According to al-Arouri, the unprecedented “dangers strangling the Palestinian cause” mean that Palestinians can no longer accept a split between their nation’s major political forces. Therefore, he said, Hamas has made contact with Fatah and Palestinian Authority President Mahmoud Abbas to discuss joining forces against Israel.
The parties have reportedly agreed to three initiatives, to be implemented by joint committee, including the organization of resistance against Israeli in the West Bank, reforming the Palestine Liberation Organization (the multi-party organization in which Fatah is the largest faction), and an effort to put an end to the dispute between Hamas and Fatah sparked by the 2006 elections and the 2007 Hamas takeover of Gaza.
Al-Arouri also warned Tel Aviv of the dangers of renewed fighting between Hamas and Israel following the Qatar-facilitated ceasefire deal agreed late last month.
“If there is an open confrontation, the entire Israeli home front will be involved,” he said. “We’re at the stage where we will not tolerate the pressure in Gaza and we are ready for an open fight.”
Hamas political bureau chief Ismail Haniyeh and Hezbollah leader Hassan Nasrallah met in Beirut on Sunday to discuss bilateral ties and Arab countries’ readiness to normalized ties with Israel in the wake of the UAE-Israeli deal. The UAE became just the third Arab country after Egypt and Jordan to establish normal diplomatic relations with Israel since its founding in 1948.

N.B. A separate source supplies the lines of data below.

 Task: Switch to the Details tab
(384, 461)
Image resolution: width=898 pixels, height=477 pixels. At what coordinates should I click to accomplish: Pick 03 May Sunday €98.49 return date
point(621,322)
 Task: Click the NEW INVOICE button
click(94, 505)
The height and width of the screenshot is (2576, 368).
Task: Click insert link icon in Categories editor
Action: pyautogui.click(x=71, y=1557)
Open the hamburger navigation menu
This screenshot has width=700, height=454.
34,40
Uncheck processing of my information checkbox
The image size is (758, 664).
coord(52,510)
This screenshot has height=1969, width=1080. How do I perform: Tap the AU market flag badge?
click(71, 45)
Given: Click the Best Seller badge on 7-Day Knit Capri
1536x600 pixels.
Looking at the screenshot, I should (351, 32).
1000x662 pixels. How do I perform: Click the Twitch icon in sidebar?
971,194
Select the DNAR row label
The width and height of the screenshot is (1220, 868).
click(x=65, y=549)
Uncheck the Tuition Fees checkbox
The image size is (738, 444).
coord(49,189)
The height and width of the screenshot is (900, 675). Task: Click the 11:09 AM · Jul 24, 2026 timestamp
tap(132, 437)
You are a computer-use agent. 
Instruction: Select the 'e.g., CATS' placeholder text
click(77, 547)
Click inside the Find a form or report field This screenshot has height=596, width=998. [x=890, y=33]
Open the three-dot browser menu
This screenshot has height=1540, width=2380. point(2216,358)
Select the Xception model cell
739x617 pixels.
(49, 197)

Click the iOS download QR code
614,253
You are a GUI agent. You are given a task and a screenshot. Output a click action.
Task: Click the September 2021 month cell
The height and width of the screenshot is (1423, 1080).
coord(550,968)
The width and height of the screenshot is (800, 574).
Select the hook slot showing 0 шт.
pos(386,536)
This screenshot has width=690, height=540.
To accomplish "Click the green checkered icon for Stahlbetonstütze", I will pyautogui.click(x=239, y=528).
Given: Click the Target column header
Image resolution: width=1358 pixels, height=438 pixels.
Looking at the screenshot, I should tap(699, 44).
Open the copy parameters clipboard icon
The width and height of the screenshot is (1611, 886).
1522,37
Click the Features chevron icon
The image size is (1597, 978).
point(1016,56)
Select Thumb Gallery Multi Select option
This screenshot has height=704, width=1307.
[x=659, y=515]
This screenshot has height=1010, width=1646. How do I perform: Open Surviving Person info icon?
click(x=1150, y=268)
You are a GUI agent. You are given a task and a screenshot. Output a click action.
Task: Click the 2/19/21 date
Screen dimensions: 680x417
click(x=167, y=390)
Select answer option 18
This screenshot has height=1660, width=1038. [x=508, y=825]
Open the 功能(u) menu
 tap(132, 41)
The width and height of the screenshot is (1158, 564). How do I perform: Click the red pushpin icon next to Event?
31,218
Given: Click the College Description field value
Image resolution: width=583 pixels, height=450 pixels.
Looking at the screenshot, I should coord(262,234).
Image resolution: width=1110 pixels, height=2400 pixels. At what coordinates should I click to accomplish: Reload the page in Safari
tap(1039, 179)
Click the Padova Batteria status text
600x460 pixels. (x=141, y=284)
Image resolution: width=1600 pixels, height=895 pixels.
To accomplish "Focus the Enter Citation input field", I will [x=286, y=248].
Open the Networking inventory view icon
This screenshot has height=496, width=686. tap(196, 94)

Israeli Prime Minister Benjamin Netanyahu praised Abu Dhabi’s decision, saying it showed that Arab countries will not be “held hostage by the Palestinians” and are motivated economically and otherwise to make peace with Israel. Palestinian officials, Iran, Turkey and others described it as a 'stab in the back' against Palestinian interests.
Hamas and Fatah held a joint rally in the West Bank village of Turmusaya outside Ramallah last month, with the rival Palestinian factions’ rare show of unity coming in the wake of the UAE’s decision.
The conflict between Fatah and Hamas led to a de-facto split of the Palestinian National Authority after Hamas’s takeover of Gaza in 2007. The infighting, occasionally described as a ‘Palestinian Civil War’, led to the deaths of between 350-600 people, including nearly 100 civilians, and left Palestinians divided amid Israeli military operations in Gaza, and settler activities in the West Bank.